## Text extract
----------------------------------------

Stanley W. Kesselman (argued), Foonberg & Frandzel, Beverly Hills, Cal., for plaintiff-appellee.
Before WRIGHT and WALLACE, Circuit Judges, and POWELL,* District Judge.
WALLACE, Circuit Judge.
Union Bank, a California corporation, filed suit in the Los Angeles County Superior Court against Winnebago Industries, Inc. (Winnebago), an Iowa corporation, on a contract claim. Based upon diversity of citizenship, Winnebago removed the action to federal district court pursuant to 28 U.S.C. § 1441. The district court thereafter granted a motion for summary judgment for Union Bank and, in addition, awarded attorney's fees based upon a finding of bad faith by Winnebago. We affirm the granting of the summary judgment; we reverse the award of attorney's fees.
Winnebago is a manufacturer and wholesale distributor of recreational motor vehicles. It sells these vehicles through franchised retail dealers who often finance their inventory by 'flooring' arrangements with lending institutions. A flooring arrangement is an extension of credit between a bank and a dealer. The dealer orders and receives vehicles from the manufacturer; the manufacturer's invoice is paid directly by the bank and the dealer repays this amount plus interest to the bank upon reselling the vehicle at retail.

----------------------------------------

## Available data
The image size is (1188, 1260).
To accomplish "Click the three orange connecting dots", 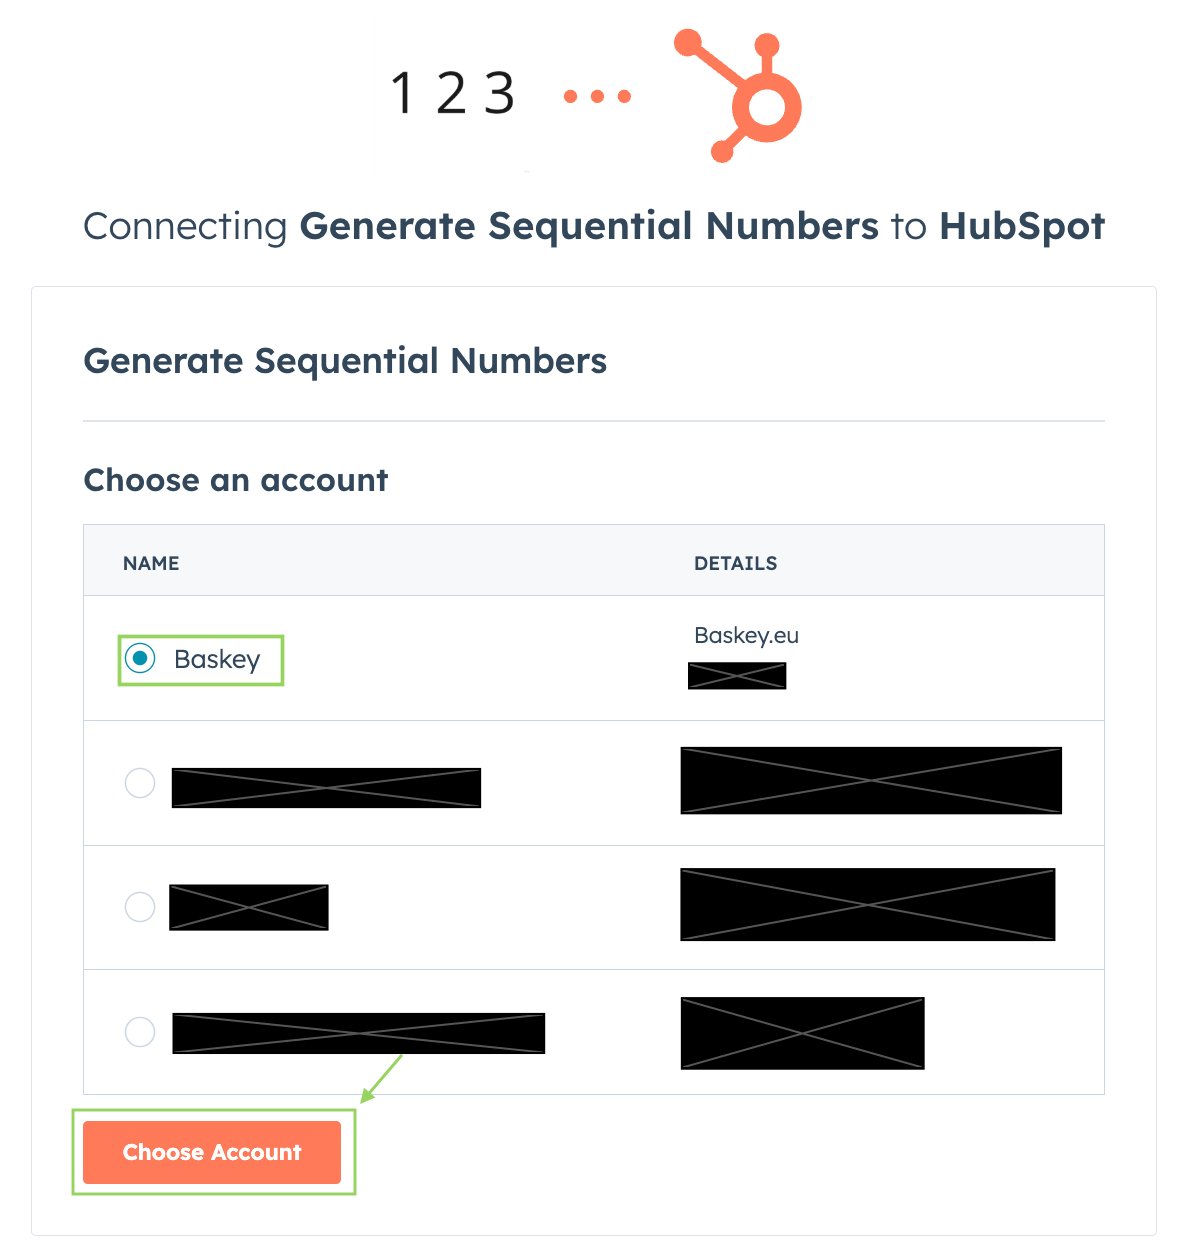I will click(x=597, y=97).
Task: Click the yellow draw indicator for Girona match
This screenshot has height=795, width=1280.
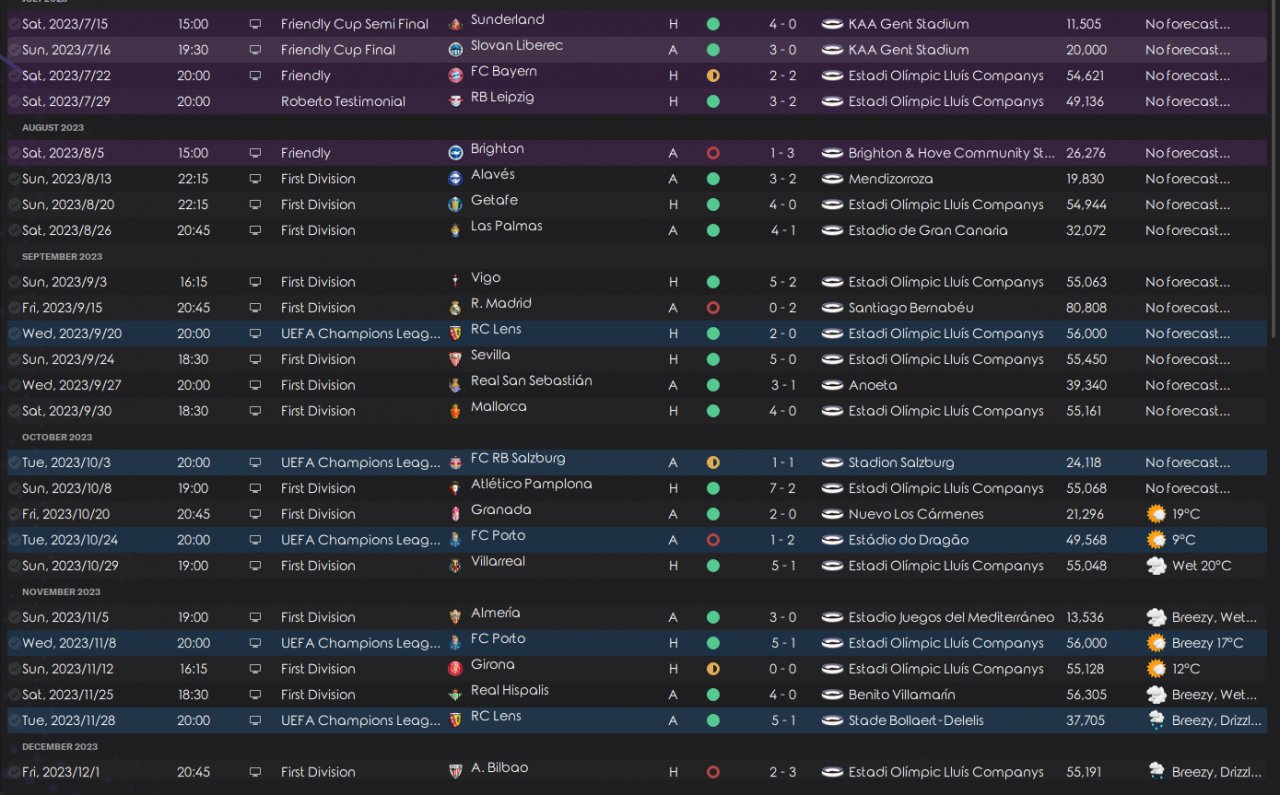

----------------------------------------

## Task brief
Resume the court opinion on Union Bank's suit against Winnebago, starting right after its final sentence. The listing has no connection to the court opinion.

## Task answer
Prior to 1972, Winnebago experienced increasing sales of its recretional vehicles and sought to induce financial institutions to enter into flooring arrangements with Winnebago's retail dealerships. Accordingly, it prepared a form document entitled 'Repurchase Agreement' in which Winnebago promised to repurchase certain vehicles from the financial institution at a specified price if the dealer defaulted under the flooring arrangement. The only express conditions precedent in the contract were the dealer's default and the bank's notice and demand for repurchase.
In September, 1972, Winnebago executed a standard repurchase agreement in favor of Union Bank.1 This agreement was part of a flooring arrangement between Union Bank and Winnebago World of Lomita, a franchised retail dealer of Winnebago's recreational motor vehicles. On November 30, 1973, Union Bank notified Winnebago that the dealer had defaulted under the terms of the flooring agreement and demanded that Winnebago repurchase the vehicles floored by the bank. Winnebago responded on December 6, conditioning its repurchase under the contract on the bank's prior submission of proof of the dealer's default, an accounting of monies previously received by the bank and assignment of the bank's rights and remedies against the dealer and against individuals who had personally guaranteed the corporate dealer's indebtedness. Union Bank rejected these conditions, filed a suit for the amount alleged to be due under the repurchase agreement and proceeded to liquidate the vehicle inventory, holding Winnebago liable for any deficiency between the specified repurchase price and the proceeds of liquidation.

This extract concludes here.